Whereas GE figures it can best act responsibly by building and selling clean energy, Google funds and conducts energy research. For example, in October 2008, Google announced an ambitious plan to wean the United States off coal and oil by 2030, and to cut the use of cars by 40 per cent. Google’s contributions are more than theoretical. Google has also invested $45 million into wind, solar and geothermal start-up companies as part of its Renewable Energy Cheaper Than Coal campaign.
The big THREE are just the start…
Are those the only three companies seeking to do something about the environment? Far from it. Many smaller companies further from the green industry are greening up their business.
Take the National Bank as an example. The Drive Eco program, launched in September 2007, plants trees on behalf of its young drivers customers. The amount and type of trees depends on the model and make of the car, specifically calculated to offset the vehicle’s carbon dioxide emissions. In less than two years, more than 5,000 trees have been planted, reforesting five hectares of land – about 10 football fields.
Other companies aren’t just taking action to be more environmentally responsible, they’re keeping track of companies that do – and don’t – make a similar effort.
The Conference Board of Canada, for example, analyses corporate responses to the Carbon Disclosure Project (CDP) and publishes a report. The top 200 companies listed on the Toronto Stock Exchange are encouraged “disclose information on the financial and business implications of climate change risks and opportunities, greenhouse gas (GHG) emissions accounting, and GHG management strategies to institutional investors.”
The annual report illustrates the actions companies are taking to combat, or at least adapt to, climate change. The trends are encouraging; each year, more companies participate – 55 per cent in 2008, up from 45 per cent the previous year, and 28 per cent before that.
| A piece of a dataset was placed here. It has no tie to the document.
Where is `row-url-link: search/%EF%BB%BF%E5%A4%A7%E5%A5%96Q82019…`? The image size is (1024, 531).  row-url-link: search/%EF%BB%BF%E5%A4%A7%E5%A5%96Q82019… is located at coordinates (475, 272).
What’s more, there seems to be a general sense among companies that change is needed, and steps are being taken. To that end, almost half of the companies report having implemented formal greenhouse gas emissions reduction plan or policies , and more than half have established committees with mandates to track and seek ways to reduce greenhouse gas emissions.
Corporate responsibility used to be seen as a humorous oxymoron; like military intelligence, or civil war. Increasingly, however, independent companies and corporations are taking steps to, at the very least, mitigate their environmental footprints and reduce their harmful emissions. Sometimes “the man” isn’t so bad after all.